Private law school in Raleigh, North Carolina, United States

The Norman Adrian Wiggins School of Law (also known as Campbell Law School or Campbell University School of Law) is a private law school in Raleigh, North Carolina, United States. Founded in 1976, the law school is one of six graduate programs offered by Campbell University. The school is named after its founder, Norman Adrian Wiggins, former president and Chancellor of Campbell University, and creator of the institution's law division. Originally housed on the main campus of Campbell University in Buies Creek, the school moved to a newly constructed facility in downtown Raleigh in September, 2009.

==Academics==
Campbell Law School has been accredited by the American Bar Association since 1979 and offers nine different joint degree programs.

===Admissions===
For the class entering in 2023, the school accepted 370 applicants out of 957 (38.66%) with 180 of those accepted enrolling, a 48.65% yield rate. Four students were not included in the acceptance statistics. The class consists of 184 students. The median LSAT score was 155 and the median undergraduate GPA was 3.48. Two students were not included in the GPA calculation. Its 25th/75th percentile LSAT scores and GPAs were 153/159 and 3.17/3.73.

===Ranking===
In 2025, U.S. News & World Report ranked Campbell Law tied at #134 out of 197 ABA accredited law schools.

==Bar passage==
For 2022 bar exams, Campbell Law's first-time pass rate was 75.51%. The ultimate bar passage rate for the class of 2020 after two years was 95.59%, out of 141 graduates 136 took the examination with 130 test-takers ultimately passing.

== Employment ==
According to the schools's official ABA-required disclosures for 2023 graduates, within ten months after graduation 113 (76.87%) of the 147 member graduating class were employed in full-time positions requiring bar passage (i.e. as attorneys) and seven (4.76%) were employed in full-time JD advantage positions.
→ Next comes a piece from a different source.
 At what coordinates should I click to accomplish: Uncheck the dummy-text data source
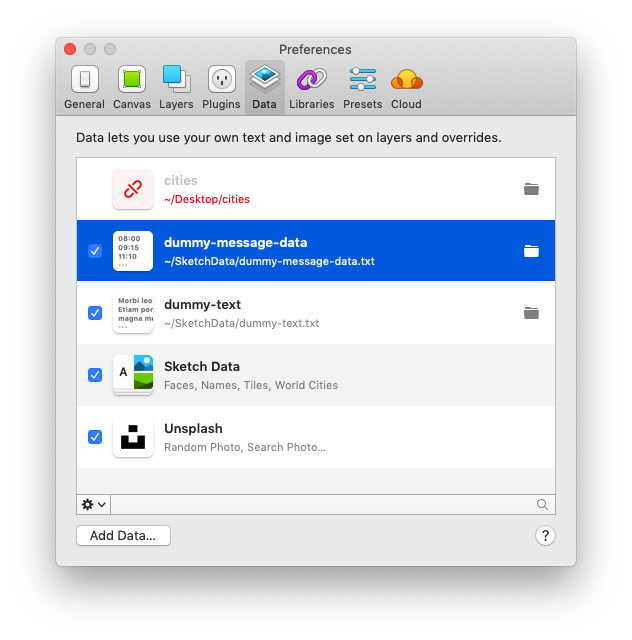pos(95,313)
Attorney positions were in various size law firms, most being in 1-10 attorney firms, five graduates obtained local or state judicial clerkships and one obtained a federal clerkship. 40 members of the class were otherwise employed in public interest, government, higher education, or business. 23 members (15.65%) of the class were unemployed or employed short-term or part-time.

According to the Department of Education, one year after graduation Campbell Law graduates had a median income of $44,508 and a median debt load of $140,880.

==Costs==
The total cost of attendance (indicating the cost of tuition, fees, and living expenses) at Campbell Law for the 2023–24 academic year was $83,444, with tuition and required fees of $49,730 inclusive.